Abdoulaye Gallo Dia (Bby): «Idrissa Seck doit être mis en résidence surveillée»

Le coordonnateur des Forces vives de Benno Bokk Yaakaar (bby) demande à ce que le candidat malheureux de la coalition Idy2019 soit mis en résidence surveillée parce qu’étant «une menace pour la stabilité du pays». Face à la presse ce jeudi à la Maison du Parti socialiste (Ps), Abdoulaye Gallo Diallo déclare : «Idrissa Seck constitue, à partir du 24 février 2019, une menace pour l’unité nationale et la stabilité politique et sociale du pays ». Car, d’après lui, «Il a osé utiliser un ancien officier de l’armée pour en faire le Secrétaire national chargé de la défense. Ce colonel a même fait un appel à l’insurrection sur les réseaux sociaux. Nous demandons à ce qu’il soit délogé de chez lui au Point E pour être mis en résidence surveillée ».
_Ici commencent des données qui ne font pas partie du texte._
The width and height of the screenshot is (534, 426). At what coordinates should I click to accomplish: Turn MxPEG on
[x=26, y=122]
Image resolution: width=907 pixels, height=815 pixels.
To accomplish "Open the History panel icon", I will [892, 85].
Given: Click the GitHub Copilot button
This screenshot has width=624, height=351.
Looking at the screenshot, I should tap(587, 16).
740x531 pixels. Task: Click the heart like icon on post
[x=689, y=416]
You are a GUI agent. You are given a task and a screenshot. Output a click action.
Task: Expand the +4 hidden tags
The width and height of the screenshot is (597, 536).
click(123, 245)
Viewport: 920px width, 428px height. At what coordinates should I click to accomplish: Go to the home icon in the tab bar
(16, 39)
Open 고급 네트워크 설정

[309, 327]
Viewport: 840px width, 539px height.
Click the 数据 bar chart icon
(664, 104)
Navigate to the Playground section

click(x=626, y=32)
Ces membres des Forces vives de Benno disent en effet ne pas comprendre l’attitude du patron de Rewmi qui, à leurs yeux, dit avoir contesté les résultats provisoires sans vouloir apporter la moindre preuve matérielle qu’il y a eu fraude. « Idrissa Seck ne peut pas apporter la preuve de la non-sincérité du scrutin. Mais, il dit qu’il ne veut pas exercer ce que la loi lui permet parce qu’il n’a pas confiance en la magistrature alors qu’il prétend à être président de la République», a notamment ajouté M. Diao. Selon qui, «Idrissa Seck déclare également que le président Macky Sall serait le principal responsable de toutes les conséquences qui seraient découlées de son refus de ne pas faire un recours ».
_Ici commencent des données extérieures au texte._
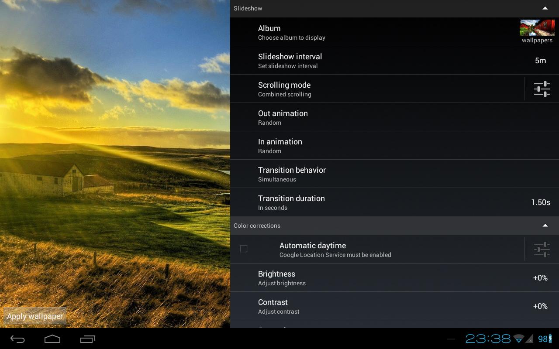Tap the signal strength icon
The width and height of the screenshot is (559, 349).
tap(530, 339)
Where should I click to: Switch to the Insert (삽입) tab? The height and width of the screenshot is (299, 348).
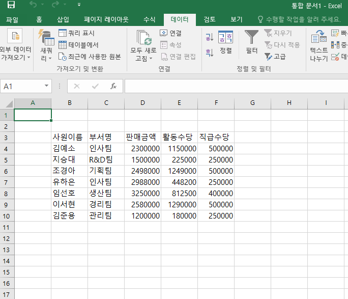click(x=63, y=19)
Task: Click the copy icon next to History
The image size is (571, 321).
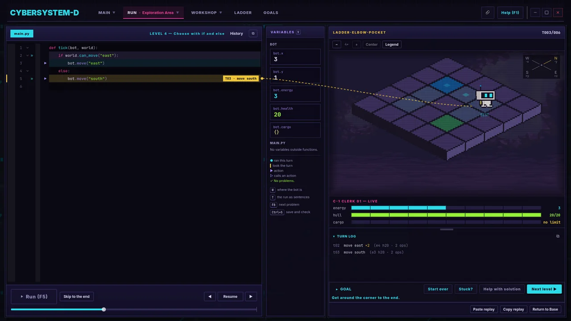Action: pyautogui.click(x=253, y=33)
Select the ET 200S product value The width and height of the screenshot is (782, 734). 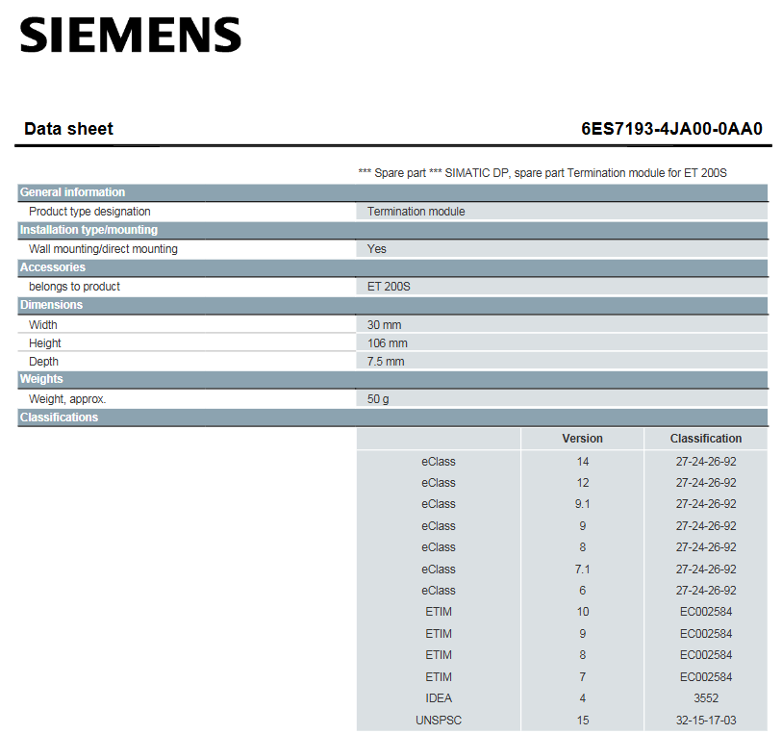click(x=389, y=287)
A ce tire, le jeune socialiste persiste et signe « qu’Idrissa Seck et sa bande sont en en train d’utiliser les réseaux sociaux pour déstabiliser le pays ».
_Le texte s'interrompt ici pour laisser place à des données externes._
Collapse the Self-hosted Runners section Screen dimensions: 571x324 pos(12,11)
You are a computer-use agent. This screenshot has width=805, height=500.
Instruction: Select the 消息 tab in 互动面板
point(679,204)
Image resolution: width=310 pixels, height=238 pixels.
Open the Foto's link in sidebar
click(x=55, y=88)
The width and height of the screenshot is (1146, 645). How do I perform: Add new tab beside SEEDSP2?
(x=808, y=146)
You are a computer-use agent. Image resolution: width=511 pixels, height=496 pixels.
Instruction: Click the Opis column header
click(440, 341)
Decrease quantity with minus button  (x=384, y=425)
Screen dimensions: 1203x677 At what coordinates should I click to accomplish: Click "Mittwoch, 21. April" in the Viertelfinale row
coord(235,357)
Pour ce qui est par ailleurs du nouvel appel au dialogue lancé par le Président Macky Sall, les conférenciers pensent que cela prouve son ouverture, son engagement pour un Sénégal de paix et de prospérité. Parce que, dit le coordonnateur des Forces vives de Benno, ce dialogue qu’il considère comme «un acte exceptionnel » est « une condition sine qua non pour le renforcement du processus d’émergence enclenché depuis plus de 5 ans ».